[Start Provided text]

Exploring consistency and alignment between observations of Tier 3 and school administrators’ reports about Tier 3 implementation

As we described earlier in our Method section, we conducted structured interviews with administrators in the 32 schools, asking them about how their campuses implemented RTI. Overall, administrator reports of Tier 3, or intensive intervention, were consistent with our observations. When we asked them about a typical student receiving Tier 3 services, administrators reported dosages of intensive intervention ranging from 15 to 60 min per session. Most commonly, principals reported that 30-minute intervention sessions were delivered a minimum of four times per week. Thus, the administrator reports of dosage align with our mean observed time of 33.42 min for Tier 3 instruction.

Most administrators reported that students received intensive interventions mostly in a one-on-one setting; although some indicated the interventions could be delivered in a small group setting (e.g., up to three students). However, we found discrepancies between administrator interviews in terms of Tier 3 grouping and instructional content. In contrast to administrator reports, our observations of Tier 3 indicated that the majority (61.8%) of time was within a small group setting. One-to-one instruction (i.e., tutoring) was observed for 7.4% of the time, and individualized instruction (i.e., students working alone on an individualized assignment) was observed for 12.2% of the time. Initially, administrators gave minimal descriptions of data-based decision-making to develop individualized interventions. However, when prompted to give more detail, principals typically described those intensive interventions following a “case-by-case” approach. Regarding a discrepancy in the observed instructional content, many administrators reported that interventions targeted fluency specifically. However, while generally fluency was included in our combined analysis of code-focused instruction, individually it only accounted for a small proportion (5.03%) of observed Tier 3 intervention.

Discussion

In this observational study, we provided a snapshot to contrast Tier 1 and Tier 3, or intensive reading, interventions within RTI implementation delivered to targeted students identified by schools as receiving Tier 3 or special education. As we hypothesized, we observed differences in grouping across the two tiers, with significantly more small group instruction during Tier 3 and mostly whole group instruction during Tier 1. We found large effect sizes corresponding to these differences between Tier 1 and Tier 3 for small and whole group (d = 1.70 and d = 1.84, respectively). These findings suggest it was feasible for teachers to provide small group instruction, which is an important dimension of individualized and intensive intervention (e.g., Al Otaiba et al., 2022; Gersten et al., 2009; Hall et al., 2022). Prior research (though provided in Tier 2 settings) has demonstrated that the effectiveness of interventions may be even stronger in one-to-one versus small group settings in the early grades, particularly in primary grades (e.g., Gersten et al., 2020; Vaughn et al., 2010). While we observed more individualized interventions during Tier 3 than Tier 1, one-to-one intervention occurred for only 7% of students who received Tier 3. High caseloads and other resource demands may limit teachers’ ability to provide more one-to-one intervention.

[End Provided text]
[Start Listed entries]

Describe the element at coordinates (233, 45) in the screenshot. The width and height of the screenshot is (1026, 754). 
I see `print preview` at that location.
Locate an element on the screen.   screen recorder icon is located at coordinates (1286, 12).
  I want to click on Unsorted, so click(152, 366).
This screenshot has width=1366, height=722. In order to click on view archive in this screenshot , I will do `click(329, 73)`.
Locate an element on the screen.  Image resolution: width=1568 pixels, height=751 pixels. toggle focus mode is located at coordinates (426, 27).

[End Listed entries]

# [Required actions]
#1 Please print the stretch of the excerpt on Tier 3 intervention from "As we described" through "Tier 3 instruction.", copied word for word.
#2 Answer these questions from the excerpt on Tier 3 intervention:
(a) What share of observed Tier 3 time was spent in a small group setting?
(b) What was the mean observed time for Tier 3 instruction?
(c) What effect size was found for the difference in whole group instruction between Tier 1 and Tier 3?

# [Per-task answers]
#1
As we described earlier in our Method section, we conducted structured interviews with administrators in the 32 schools, asking them about how their campuses implemented RTI. Overall, administrator reports of Tier 3, or intensive intervention, were consistent with our observations. When we asked them about a typical student receiving Tier 3 services, administrators reported dosages of intensive intervention ranging from 15 to 60 min per session. Most commonly, principals reported that 30-minute intervention sessions were delivered a minimum of four times per week. Thus, the administrator reports of dosage align with our mean observed time of 33.42 min for Tier 3 instruction.

#2
(a) 61.8%
(b) 33.42 min
(c) d = 1.84